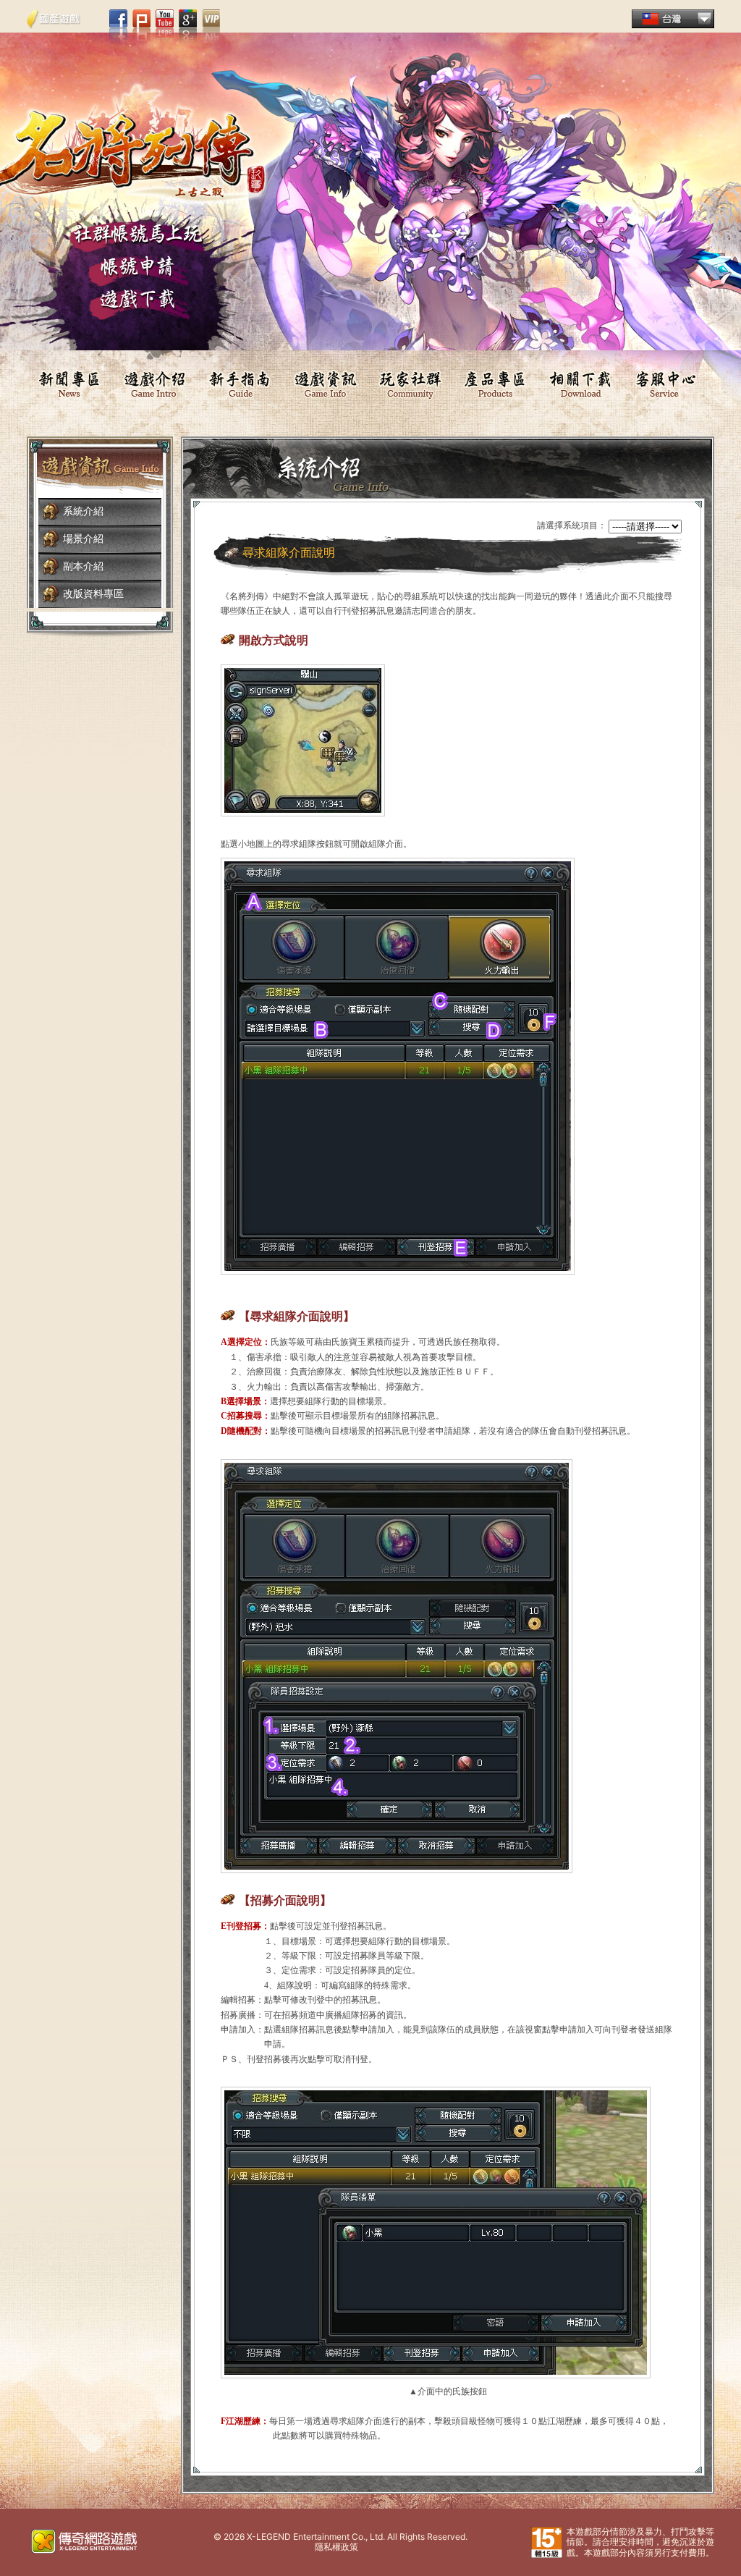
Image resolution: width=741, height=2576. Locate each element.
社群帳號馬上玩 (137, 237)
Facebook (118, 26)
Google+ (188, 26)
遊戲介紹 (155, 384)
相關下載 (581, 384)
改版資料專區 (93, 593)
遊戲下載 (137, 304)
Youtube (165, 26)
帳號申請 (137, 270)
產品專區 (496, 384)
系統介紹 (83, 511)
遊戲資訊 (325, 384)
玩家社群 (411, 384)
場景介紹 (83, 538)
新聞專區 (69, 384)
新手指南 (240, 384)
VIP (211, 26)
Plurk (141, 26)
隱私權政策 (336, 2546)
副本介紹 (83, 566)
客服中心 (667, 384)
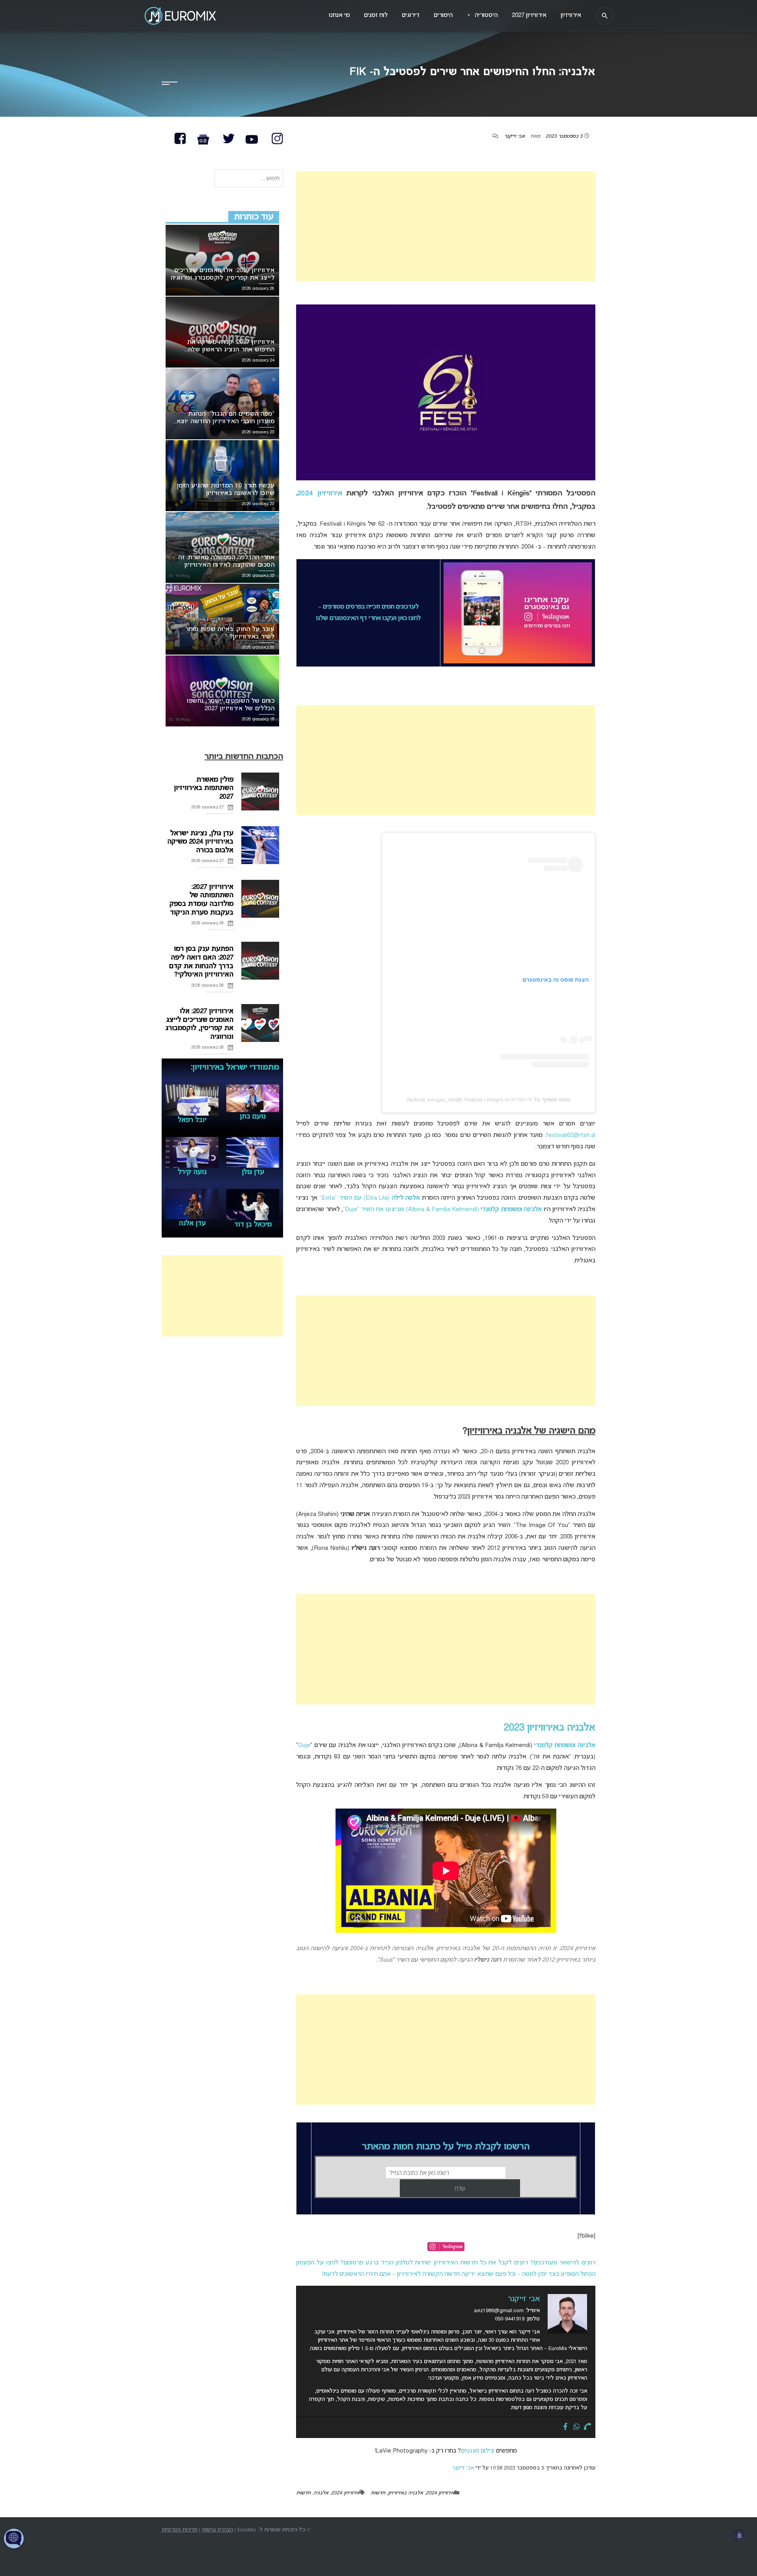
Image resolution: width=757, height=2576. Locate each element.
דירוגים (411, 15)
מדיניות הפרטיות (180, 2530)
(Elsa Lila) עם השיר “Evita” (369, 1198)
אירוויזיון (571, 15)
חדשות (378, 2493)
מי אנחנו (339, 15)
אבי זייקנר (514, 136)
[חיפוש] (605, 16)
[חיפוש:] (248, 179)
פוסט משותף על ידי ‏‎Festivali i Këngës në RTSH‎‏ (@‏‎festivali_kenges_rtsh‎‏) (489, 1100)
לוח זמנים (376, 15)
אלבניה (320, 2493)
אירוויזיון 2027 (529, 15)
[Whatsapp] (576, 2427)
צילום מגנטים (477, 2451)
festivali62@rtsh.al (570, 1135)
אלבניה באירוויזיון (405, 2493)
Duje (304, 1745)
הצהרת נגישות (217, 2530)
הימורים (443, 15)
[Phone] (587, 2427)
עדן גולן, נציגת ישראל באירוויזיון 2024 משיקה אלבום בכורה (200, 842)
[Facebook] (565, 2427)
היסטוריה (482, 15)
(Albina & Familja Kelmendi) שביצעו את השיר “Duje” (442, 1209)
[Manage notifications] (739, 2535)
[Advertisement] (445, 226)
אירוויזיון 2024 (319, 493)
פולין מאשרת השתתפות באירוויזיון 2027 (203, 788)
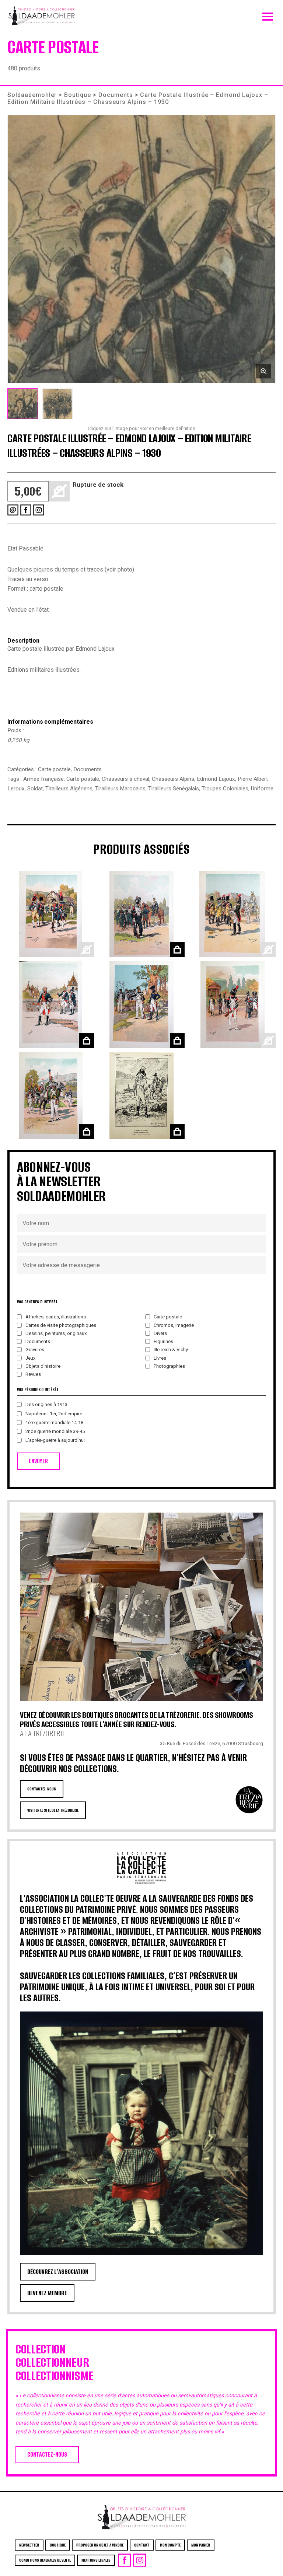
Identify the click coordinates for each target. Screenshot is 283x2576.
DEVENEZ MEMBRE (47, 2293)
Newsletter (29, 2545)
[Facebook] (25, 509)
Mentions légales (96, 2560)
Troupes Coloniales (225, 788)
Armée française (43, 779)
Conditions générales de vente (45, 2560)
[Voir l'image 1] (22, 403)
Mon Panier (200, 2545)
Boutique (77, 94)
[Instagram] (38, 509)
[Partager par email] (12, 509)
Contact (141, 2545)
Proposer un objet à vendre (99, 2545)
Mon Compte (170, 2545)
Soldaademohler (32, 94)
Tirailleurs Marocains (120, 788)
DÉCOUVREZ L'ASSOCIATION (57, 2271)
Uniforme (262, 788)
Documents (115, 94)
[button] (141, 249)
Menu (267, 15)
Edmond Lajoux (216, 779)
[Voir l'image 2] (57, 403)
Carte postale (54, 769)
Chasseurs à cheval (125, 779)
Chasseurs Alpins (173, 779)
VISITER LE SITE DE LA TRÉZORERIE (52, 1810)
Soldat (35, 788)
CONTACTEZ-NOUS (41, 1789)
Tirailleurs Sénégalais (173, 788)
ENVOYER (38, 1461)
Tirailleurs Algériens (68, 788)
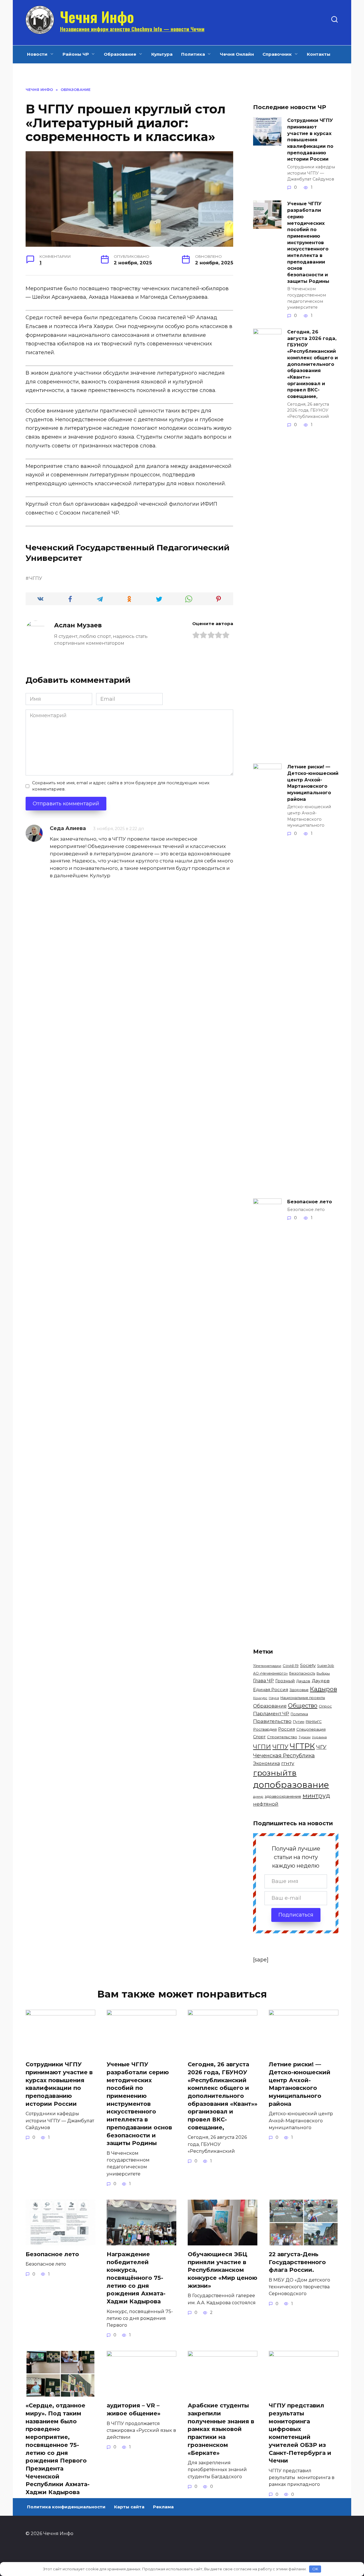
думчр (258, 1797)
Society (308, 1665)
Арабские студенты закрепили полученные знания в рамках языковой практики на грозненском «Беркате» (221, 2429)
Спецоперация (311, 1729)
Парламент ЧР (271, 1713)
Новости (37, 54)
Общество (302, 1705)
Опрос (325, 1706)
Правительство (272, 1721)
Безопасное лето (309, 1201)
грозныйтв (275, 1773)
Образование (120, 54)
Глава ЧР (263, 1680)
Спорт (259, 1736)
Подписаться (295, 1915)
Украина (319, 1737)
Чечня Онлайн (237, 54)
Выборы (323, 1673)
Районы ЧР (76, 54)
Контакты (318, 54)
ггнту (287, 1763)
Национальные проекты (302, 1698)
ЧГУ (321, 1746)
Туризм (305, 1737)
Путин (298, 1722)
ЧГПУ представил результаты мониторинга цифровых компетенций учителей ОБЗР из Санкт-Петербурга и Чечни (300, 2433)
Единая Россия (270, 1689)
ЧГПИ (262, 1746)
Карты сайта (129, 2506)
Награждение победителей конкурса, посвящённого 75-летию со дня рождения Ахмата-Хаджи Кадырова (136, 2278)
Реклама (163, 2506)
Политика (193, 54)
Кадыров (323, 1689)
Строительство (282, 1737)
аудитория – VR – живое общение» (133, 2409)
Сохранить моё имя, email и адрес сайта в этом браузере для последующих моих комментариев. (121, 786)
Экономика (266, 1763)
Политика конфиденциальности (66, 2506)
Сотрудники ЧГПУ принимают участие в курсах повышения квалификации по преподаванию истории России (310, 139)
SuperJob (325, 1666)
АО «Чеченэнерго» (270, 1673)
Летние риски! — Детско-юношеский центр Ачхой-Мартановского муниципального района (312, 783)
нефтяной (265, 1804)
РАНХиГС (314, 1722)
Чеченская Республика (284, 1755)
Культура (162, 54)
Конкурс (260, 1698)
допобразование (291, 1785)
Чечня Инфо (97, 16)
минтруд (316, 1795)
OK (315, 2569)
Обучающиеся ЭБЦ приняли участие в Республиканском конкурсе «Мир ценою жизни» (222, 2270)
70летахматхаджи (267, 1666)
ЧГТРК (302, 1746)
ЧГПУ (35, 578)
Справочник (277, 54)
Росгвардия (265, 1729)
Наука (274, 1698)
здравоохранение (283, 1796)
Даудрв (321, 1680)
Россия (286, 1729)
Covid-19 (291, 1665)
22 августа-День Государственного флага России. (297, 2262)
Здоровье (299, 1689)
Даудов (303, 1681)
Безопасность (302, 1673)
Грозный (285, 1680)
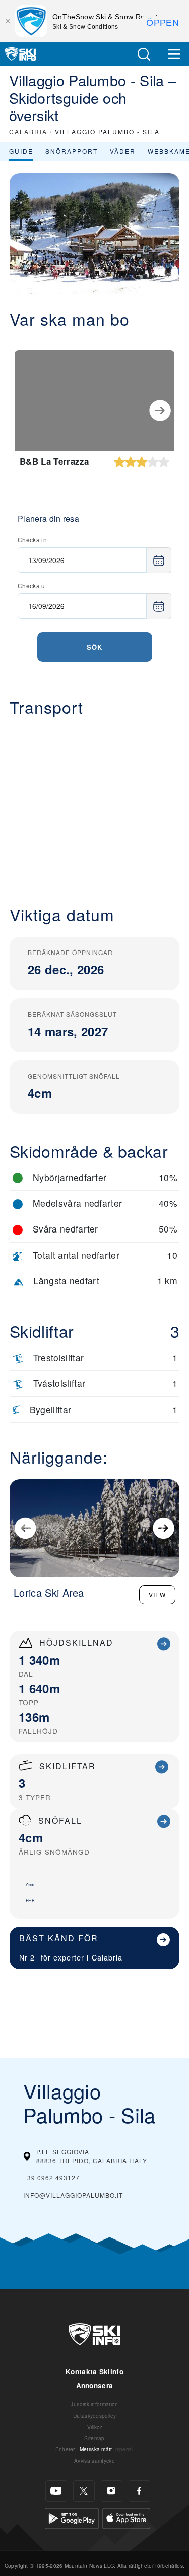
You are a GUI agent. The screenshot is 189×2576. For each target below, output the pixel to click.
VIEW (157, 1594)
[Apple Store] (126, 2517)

- [Task goal]:
Given the listing above, retype only the span of lines from the line with "Mon Panier (200, 2545)" up to and including the line with "Конкурс (260, 1698)", exactly as it stands and without pictures.

- [Your response]:
Mon Panier (200, 2545)
Boutique (77, 94)
[Instagram] (38, 509)
[Partager par email] (12, 509)
Contact (141, 2545)
Proposer un objet à vendre (99, 2545)
Mon Compte (170, 2545)
Soldaademohler (32, 94)
Tirailleurs Marocains (120, 788)
DÉCOUVREZ L'ASSOCIATION (57, 2271)
Uniforme (262, 788)
Documents (115, 94)
[button] (141, 249)
Menu (267, 15)
Edmond Lajoux (216, 779)
[Voir l'image 2] (57, 403)
Carte postale (54, 769)
Chasseurs à cheval (125, 779)
Chasseurs Alpins (173, 779)
VISITER LE SITE DE LA TRÉZORERIE (52, 1810)
Soldat (35, 788)
CONTACTEZ-NOUS (41, 1789)
Tirailleurs Sénégalais (173, 788)
ENVOYER (38, 1461)
Tirailleurs Algériens (68, 788)
думчр (258, 1797)
Society (308, 1665)
Арабские студенты закрепили полученные знания в рамках языковой практики на грозненском «Беркате» (221, 2429)
Спецоперация (311, 1729)
Парламент ЧР (271, 1713)
Новости (37, 54)
Общество (302, 1705)
Опрос (325, 1706)
Правительство (272, 1721)
Безопасное лето (309, 1201)
грозныйтв (275, 1773)
Образование (120, 54)
Глава ЧР (263, 1680)
Спорт (259, 1736)
Подписаться (295, 1915)
Украина (319, 1737)
Чечня Онлайн (237, 54)
Выборы (323, 1673)
Районы ЧР (76, 54)
Контакты (318, 54)
ггнту (287, 1763)
Национальные проекты (302, 1698)
ЧГУ (321, 1746)
Туризм (305, 1737)
Путин (298, 1722)
ЧГПУ представил результаты мониторинга цифровых компетенций учителей ОБЗР из Санкт-Петербурга и Чечни (300, 2433)
Единая Россия (270, 1689)
ЧГПИ (262, 1746)
Карты сайта (129, 2506)
Награждение победителей конкурса, посвящённого 75-летию со дня рождения Ахмата-Хаджи Кадырова (136, 2278)
Реклама (163, 2506)
Политика (193, 54)
Кадыров (323, 1689)
Строительство (282, 1737)
аудитория – VR – живое общение» (133, 2409)
Сохранить моё имя, email и адрес сайта в этом браузере для последующих моих комментариев. (121, 786)
Экономика (266, 1763)
Политика конфиденциальности (66, 2506)
Сотрудники ЧГПУ принимают участие в курсах повышения квалификации по преподаванию истории России (310, 139)
SuperJob (325, 1666)
АО «Чеченэнерго» (270, 1673)
Летние риски! — Детско-юношеский центр Ачхой-Мартановского муниципального района (312, 783)
нефтяной (265, 1804)
РАНХиГС (314, 1722)
Чеченская Республика (284, 1755)
Культура (162, 54)
Конкурс (260, 1698)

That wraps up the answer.